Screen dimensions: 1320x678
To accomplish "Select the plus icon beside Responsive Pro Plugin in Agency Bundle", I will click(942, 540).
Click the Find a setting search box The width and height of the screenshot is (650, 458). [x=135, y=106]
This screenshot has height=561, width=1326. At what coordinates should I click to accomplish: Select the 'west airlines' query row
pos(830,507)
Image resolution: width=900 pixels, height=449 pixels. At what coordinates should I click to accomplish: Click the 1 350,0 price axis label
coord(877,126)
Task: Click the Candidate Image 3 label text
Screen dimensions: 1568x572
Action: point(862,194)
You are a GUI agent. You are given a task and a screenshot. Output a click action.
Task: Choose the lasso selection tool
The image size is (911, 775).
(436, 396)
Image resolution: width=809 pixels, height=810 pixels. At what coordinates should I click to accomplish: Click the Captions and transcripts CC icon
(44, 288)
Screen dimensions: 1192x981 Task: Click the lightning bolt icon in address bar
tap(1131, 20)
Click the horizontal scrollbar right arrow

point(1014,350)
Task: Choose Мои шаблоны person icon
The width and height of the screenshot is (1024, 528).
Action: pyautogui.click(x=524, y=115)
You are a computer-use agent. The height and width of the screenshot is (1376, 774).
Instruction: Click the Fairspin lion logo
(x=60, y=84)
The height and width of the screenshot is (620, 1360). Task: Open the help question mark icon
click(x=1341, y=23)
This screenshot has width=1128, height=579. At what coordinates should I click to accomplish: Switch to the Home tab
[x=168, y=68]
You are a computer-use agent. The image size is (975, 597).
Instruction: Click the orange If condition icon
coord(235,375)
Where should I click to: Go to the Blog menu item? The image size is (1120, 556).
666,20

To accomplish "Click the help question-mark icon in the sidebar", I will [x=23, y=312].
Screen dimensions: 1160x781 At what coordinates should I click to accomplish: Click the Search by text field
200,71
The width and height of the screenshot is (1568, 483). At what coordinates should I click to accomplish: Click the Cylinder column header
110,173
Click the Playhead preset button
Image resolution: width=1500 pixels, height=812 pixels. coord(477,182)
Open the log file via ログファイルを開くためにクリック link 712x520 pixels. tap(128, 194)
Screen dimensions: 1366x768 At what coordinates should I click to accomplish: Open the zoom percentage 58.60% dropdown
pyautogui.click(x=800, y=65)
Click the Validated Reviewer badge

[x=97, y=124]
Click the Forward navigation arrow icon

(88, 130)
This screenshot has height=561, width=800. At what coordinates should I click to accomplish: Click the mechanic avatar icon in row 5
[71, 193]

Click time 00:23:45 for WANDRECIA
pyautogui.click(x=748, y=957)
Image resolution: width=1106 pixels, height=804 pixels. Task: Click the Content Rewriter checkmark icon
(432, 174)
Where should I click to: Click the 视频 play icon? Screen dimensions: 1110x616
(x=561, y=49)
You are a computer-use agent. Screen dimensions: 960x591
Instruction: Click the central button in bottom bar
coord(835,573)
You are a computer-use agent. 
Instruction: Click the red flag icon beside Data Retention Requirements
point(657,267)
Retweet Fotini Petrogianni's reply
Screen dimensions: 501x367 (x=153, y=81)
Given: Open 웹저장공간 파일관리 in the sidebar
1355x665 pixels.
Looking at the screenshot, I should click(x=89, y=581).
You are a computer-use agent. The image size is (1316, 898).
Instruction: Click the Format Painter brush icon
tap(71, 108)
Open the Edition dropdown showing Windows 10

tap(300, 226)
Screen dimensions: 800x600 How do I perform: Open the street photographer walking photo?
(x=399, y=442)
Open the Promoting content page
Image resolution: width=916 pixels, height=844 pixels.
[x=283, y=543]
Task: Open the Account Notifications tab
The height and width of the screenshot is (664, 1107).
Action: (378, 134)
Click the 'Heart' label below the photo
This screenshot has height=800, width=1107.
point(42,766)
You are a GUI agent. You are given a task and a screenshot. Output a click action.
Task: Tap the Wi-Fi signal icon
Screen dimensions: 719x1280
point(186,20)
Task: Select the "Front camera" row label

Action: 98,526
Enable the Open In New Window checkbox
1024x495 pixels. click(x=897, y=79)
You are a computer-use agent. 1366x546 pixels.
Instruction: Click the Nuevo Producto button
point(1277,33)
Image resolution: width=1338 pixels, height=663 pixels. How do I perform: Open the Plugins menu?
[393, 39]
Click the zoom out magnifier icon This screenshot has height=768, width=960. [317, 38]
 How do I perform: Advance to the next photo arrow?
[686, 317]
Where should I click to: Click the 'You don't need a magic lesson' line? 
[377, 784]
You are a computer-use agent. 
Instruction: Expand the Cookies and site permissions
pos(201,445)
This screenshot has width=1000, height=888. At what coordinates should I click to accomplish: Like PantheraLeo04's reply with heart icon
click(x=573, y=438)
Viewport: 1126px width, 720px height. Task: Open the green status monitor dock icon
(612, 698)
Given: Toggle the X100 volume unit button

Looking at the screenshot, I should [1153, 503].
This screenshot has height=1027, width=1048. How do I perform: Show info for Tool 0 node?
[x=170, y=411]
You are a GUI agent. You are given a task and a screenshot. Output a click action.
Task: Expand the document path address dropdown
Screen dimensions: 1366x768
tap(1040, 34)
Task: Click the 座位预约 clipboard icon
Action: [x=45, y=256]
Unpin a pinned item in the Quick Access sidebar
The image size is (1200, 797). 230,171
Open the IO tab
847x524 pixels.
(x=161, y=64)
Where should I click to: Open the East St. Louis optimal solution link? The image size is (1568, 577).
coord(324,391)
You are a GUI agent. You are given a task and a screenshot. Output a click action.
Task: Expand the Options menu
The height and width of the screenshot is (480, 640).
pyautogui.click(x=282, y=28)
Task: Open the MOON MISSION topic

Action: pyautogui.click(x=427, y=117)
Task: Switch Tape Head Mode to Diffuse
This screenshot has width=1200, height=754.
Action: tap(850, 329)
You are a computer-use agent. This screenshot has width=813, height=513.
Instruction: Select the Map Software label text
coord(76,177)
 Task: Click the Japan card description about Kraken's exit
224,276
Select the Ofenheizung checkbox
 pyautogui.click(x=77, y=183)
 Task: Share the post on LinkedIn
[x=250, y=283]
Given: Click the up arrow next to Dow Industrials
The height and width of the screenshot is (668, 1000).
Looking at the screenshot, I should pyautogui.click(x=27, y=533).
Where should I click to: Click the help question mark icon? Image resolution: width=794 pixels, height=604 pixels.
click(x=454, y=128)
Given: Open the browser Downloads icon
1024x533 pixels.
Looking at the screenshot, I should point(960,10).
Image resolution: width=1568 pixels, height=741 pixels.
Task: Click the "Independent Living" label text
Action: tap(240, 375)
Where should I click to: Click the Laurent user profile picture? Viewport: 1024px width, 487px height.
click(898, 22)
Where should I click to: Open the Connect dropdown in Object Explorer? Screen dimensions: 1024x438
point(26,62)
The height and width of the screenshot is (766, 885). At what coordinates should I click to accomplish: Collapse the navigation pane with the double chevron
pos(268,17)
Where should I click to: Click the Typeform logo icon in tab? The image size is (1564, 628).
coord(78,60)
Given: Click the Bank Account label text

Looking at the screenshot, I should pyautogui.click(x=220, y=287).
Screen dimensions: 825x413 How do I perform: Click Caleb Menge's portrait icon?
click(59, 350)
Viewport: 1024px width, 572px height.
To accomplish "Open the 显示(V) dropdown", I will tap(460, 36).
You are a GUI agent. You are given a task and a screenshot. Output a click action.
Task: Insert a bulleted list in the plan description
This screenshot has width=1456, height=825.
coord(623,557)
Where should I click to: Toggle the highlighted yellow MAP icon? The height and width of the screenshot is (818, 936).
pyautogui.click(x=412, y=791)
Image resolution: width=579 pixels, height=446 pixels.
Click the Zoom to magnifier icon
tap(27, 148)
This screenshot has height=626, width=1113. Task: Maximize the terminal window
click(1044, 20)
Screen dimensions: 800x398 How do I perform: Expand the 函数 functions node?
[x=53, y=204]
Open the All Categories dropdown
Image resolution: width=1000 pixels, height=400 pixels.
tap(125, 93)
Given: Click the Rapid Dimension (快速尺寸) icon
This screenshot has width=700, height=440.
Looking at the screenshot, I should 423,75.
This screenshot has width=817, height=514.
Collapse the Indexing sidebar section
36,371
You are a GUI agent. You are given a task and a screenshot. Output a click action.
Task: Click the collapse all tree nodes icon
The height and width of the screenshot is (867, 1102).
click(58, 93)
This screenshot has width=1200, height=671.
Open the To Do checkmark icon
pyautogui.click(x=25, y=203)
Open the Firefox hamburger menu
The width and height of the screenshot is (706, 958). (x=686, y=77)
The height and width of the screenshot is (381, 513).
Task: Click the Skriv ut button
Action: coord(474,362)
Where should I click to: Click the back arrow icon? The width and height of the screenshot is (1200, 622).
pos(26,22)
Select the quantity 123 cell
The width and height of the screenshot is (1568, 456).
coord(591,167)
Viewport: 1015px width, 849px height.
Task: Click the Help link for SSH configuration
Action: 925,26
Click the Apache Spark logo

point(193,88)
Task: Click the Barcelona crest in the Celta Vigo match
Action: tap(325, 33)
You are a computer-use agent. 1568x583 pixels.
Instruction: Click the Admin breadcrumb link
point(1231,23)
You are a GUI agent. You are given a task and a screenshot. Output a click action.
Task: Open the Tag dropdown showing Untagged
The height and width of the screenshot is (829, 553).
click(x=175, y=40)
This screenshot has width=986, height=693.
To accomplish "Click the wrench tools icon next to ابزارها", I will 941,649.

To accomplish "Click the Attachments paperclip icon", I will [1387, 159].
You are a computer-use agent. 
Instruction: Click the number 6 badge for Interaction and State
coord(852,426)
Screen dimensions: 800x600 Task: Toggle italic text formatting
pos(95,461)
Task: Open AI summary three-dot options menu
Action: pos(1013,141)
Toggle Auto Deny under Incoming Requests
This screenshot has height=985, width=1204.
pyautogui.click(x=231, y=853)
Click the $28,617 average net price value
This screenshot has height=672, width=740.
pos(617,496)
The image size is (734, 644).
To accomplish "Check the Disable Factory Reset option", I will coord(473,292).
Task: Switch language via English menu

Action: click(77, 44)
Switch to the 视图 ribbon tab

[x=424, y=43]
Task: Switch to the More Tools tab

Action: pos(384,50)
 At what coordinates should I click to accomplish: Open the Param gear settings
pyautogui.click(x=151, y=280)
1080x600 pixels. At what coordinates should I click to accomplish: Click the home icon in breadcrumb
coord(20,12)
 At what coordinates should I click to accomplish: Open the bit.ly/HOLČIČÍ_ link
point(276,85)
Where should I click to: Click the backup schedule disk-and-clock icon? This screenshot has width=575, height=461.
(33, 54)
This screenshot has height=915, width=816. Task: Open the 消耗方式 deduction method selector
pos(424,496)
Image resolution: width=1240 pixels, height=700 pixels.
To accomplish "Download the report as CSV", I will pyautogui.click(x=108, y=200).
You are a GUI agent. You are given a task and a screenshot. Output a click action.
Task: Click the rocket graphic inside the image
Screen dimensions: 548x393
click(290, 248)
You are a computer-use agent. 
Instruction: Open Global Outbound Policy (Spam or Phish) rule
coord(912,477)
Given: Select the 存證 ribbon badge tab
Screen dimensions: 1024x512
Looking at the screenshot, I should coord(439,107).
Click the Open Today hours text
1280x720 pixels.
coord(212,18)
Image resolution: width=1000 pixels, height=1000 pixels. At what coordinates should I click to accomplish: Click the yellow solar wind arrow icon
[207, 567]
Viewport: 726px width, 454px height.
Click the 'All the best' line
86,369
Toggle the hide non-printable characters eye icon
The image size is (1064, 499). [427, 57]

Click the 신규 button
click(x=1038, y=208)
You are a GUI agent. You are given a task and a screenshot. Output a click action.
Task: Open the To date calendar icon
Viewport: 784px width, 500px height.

- - - - - - -

EXERCISE PROMPT:
Within the entries above, find every line where the string "Choose" occurs, and copy it.

EXERCISE OUTPUT:
Task: Choose the lasso selection tool
Task: Choose Мои шаблоны person icon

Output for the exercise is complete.